(Stored items)
====

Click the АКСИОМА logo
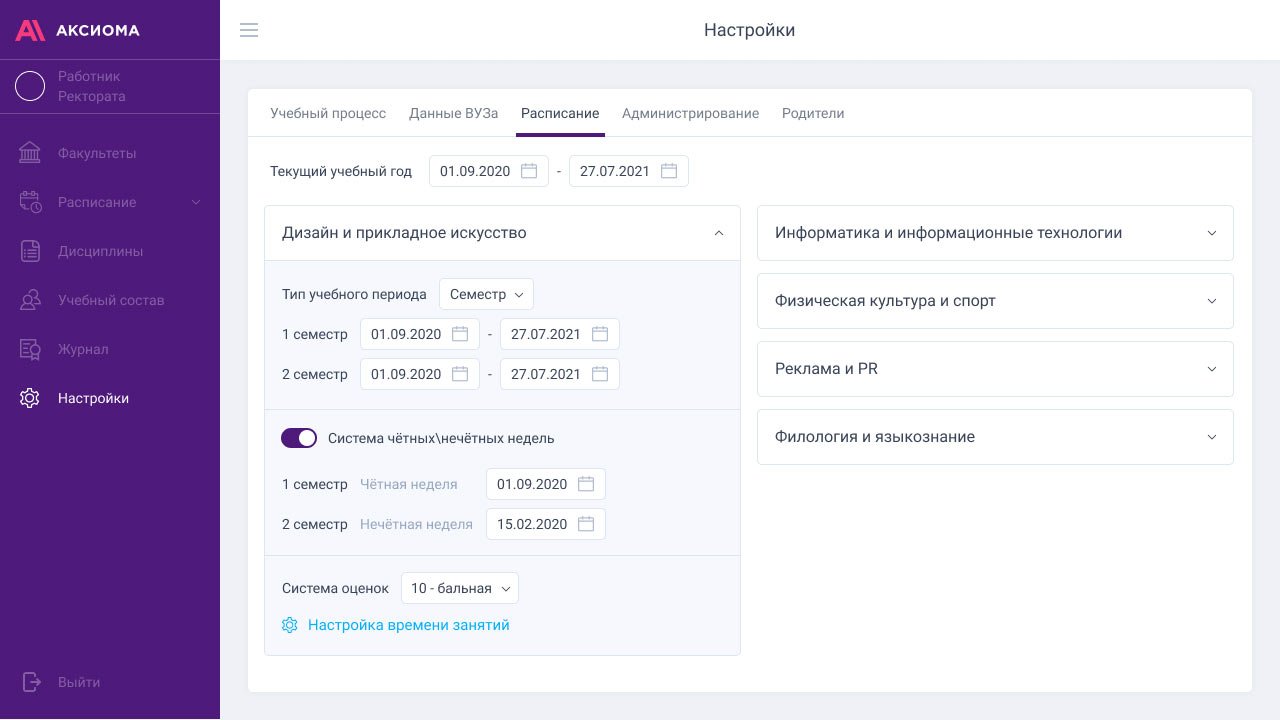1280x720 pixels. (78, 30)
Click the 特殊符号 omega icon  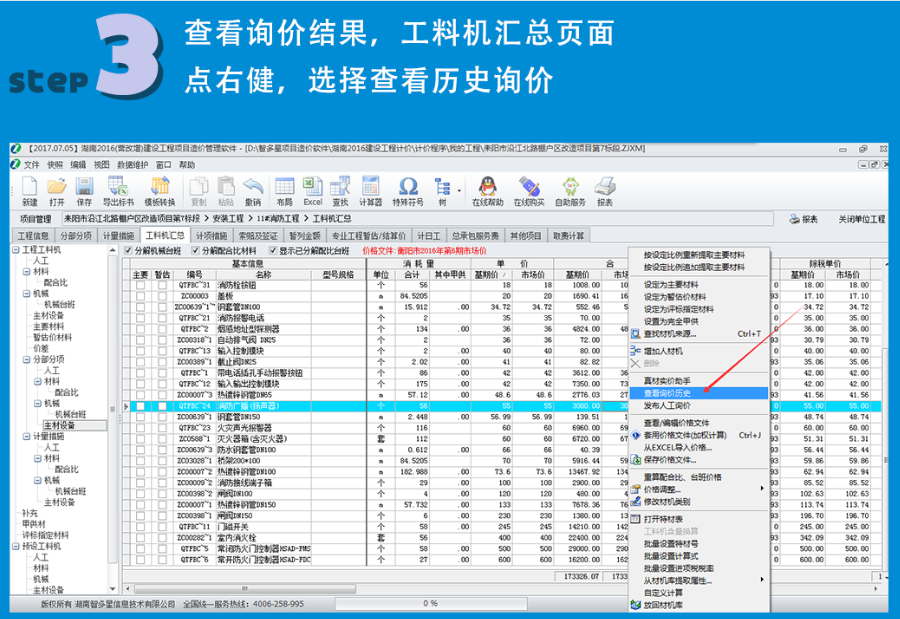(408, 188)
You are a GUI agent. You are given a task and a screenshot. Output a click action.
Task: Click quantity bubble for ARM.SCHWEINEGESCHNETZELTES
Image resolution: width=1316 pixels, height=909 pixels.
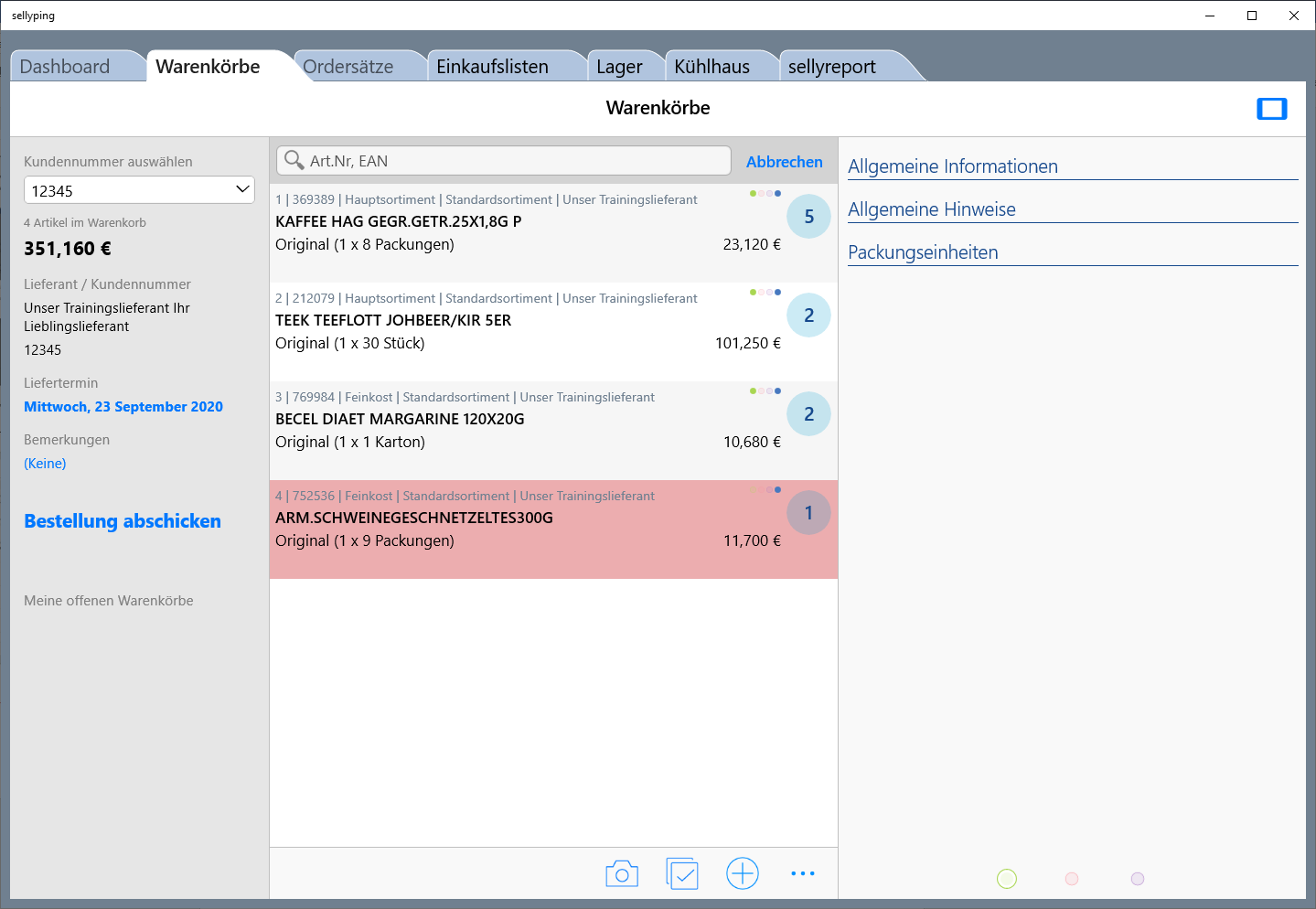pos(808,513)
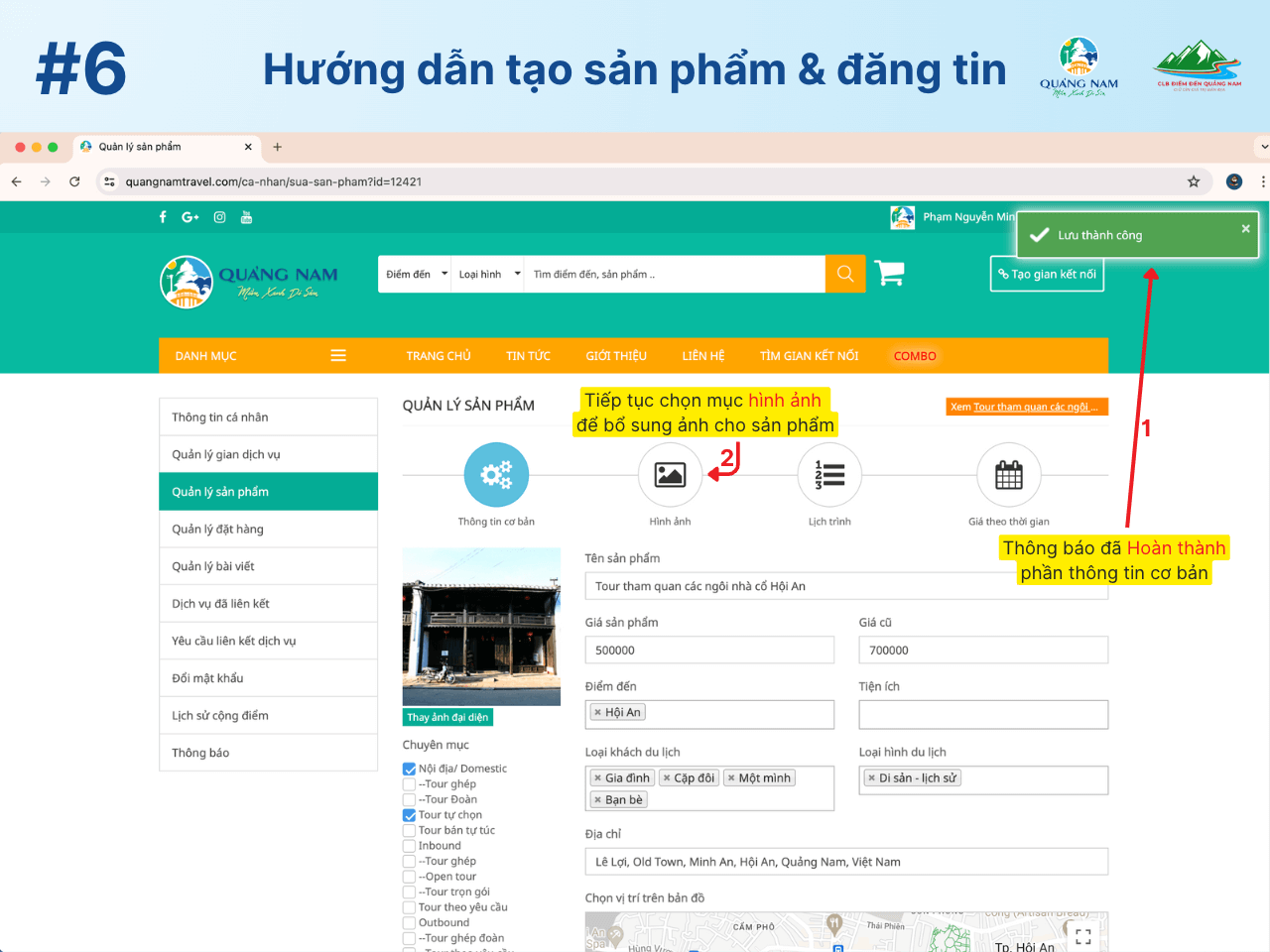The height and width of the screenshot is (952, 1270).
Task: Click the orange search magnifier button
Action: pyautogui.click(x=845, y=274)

====

● What you need to do:
The lines to copy begin with the one containing "Task: Click quantity" and end with the last line of the entries above; copy them exactly, minus the pictures.

● Solution to this problem:
Task: Click quantity bubble for ARM.SCHWEINEGESCHNETZELTES
Image resolution: width=1316 pixels, height=909 pixels.
pos(808,513)
The height and width of the screenshot is (952, 1270).
Task: Click the orange search magnifier button
Action: pyautogui.click(x=845, y=274)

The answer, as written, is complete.